Henryk Wróbel

Personal information
- Date of birth: 19 December 1934
- Place of birth: Poznań, Poland
- Date of death: 14 September 2024 (aged 89)
- Place of death: Poznań, Poland
- Height: 1.72 m (5 ft 8 in)
- Position(s): Midfielder

Senior career*
- Years: Team / Apps / (Gls)
- HCP Poznań
- 0000–1952: Drukarz Poznań
- 1952–1955: Lech Poznań
- 1955–1956: Zawisza Bydgoszcz
- 1956–1963: Lech Poznań / 208

Managerial career
- Lech Poznań U18

= Henryk Wróbel (footballer) =

Polish football player

Henryk Wróbel (19 December 1934 – 14 August 2024) was a Polish footballer who played as a midfielder.
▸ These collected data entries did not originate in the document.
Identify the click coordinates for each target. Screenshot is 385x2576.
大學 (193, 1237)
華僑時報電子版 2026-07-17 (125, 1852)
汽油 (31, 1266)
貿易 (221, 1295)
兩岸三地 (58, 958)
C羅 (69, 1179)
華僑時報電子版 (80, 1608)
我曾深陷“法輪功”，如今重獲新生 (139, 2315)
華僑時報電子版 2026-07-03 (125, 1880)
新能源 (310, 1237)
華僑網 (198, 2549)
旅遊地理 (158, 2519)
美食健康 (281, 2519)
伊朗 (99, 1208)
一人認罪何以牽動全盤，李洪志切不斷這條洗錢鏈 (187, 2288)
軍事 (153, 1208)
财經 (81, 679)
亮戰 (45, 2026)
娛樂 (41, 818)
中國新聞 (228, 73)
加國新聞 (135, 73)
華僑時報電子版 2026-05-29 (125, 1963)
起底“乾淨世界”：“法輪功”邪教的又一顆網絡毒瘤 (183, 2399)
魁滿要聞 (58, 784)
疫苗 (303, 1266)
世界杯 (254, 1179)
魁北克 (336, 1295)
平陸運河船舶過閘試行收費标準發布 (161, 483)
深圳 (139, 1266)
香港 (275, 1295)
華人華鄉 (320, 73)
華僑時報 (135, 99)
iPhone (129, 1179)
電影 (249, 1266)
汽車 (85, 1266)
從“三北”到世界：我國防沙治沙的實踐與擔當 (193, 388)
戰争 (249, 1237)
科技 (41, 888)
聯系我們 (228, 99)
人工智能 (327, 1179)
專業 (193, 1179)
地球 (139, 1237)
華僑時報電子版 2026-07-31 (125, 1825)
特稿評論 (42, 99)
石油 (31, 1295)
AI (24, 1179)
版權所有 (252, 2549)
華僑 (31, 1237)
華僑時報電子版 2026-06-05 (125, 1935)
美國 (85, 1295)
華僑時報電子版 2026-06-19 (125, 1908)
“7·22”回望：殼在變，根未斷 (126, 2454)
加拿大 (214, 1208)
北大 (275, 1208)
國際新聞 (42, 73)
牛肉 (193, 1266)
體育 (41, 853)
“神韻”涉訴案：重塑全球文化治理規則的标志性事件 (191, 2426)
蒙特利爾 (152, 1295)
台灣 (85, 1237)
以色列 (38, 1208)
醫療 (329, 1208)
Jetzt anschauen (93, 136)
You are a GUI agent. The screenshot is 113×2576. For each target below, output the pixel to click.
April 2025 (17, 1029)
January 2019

He was considered one of Lech Poznań's club legends.

During his career, he played as a midfielder, usually on the left. After three years of playing for the HCP factory club, he transferred to Drukarz Poznań.

He joined Lech Poznań in 1952, when club legends Henryk Czapczyk and Teodor Anioła were still there. He then completed his mandatory military service at Zawisza Bydgoszcz from which he returned to Lech 1956.

At Lech, he made 133 appearances in the second division and between 1957 and 1963 he made 75 appearances in the top flight Overall, he made in total 288 appearances for the club, including those in the third division when Lech suffered two relegations there.

He won the junior national title as manager of Lech's youth team in 1995. As a coach there, he worked with future first team and national team players Piotr Reiss, Arkadiusz Głowacki, Artur Wichniarek and Bartosz Bosacki.

He remained an active supporter of Lech throughout his life and lived in his later years in the Grunwald district of Poznań.